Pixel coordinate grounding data
****************

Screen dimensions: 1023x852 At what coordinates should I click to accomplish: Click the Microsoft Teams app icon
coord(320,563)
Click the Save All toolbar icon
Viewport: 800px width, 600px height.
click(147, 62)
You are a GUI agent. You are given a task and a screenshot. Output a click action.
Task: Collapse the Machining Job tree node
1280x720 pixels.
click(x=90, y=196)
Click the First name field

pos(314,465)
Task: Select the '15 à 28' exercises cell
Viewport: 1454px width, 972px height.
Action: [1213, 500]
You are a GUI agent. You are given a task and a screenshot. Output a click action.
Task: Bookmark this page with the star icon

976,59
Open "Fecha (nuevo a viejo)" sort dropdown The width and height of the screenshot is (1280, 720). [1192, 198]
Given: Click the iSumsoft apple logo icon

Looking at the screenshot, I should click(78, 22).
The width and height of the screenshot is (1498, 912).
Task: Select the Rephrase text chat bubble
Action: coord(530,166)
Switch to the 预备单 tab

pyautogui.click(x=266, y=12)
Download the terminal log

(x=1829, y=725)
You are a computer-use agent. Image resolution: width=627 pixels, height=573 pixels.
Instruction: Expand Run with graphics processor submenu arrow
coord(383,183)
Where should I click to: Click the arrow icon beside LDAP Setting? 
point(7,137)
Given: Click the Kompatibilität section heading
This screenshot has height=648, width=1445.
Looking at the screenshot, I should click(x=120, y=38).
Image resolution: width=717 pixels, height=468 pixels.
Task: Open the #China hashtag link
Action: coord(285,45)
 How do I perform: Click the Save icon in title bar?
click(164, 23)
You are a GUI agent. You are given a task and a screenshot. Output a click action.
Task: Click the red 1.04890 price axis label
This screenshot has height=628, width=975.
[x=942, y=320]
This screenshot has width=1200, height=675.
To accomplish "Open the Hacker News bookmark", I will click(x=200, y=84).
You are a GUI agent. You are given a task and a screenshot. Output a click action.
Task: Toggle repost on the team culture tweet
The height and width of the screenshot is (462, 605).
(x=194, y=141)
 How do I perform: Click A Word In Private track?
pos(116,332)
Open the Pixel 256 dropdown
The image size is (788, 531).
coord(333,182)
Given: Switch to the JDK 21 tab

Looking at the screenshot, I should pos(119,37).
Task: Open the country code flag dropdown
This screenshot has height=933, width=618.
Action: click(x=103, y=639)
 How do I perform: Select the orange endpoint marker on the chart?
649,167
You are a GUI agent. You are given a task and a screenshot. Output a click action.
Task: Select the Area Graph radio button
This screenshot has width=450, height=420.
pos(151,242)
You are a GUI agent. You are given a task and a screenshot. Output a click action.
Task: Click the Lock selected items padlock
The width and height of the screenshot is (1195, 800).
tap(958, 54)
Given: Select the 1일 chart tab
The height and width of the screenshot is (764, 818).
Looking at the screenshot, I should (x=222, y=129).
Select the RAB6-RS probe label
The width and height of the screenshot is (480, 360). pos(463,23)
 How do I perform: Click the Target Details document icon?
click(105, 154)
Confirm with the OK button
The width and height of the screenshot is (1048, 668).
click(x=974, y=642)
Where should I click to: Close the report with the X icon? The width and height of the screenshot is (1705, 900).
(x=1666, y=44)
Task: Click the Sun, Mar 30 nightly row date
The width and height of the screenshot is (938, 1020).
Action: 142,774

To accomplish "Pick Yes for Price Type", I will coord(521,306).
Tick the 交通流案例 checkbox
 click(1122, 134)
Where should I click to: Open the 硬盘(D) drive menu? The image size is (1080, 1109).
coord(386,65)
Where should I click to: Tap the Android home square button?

****************

**What to do**
If a line in the records has the word "button", copy that line.

**Answer space**
Task: Select the Area Graph radio button
Confirm with the OK button
Where should I click to: Tap the Android home square button?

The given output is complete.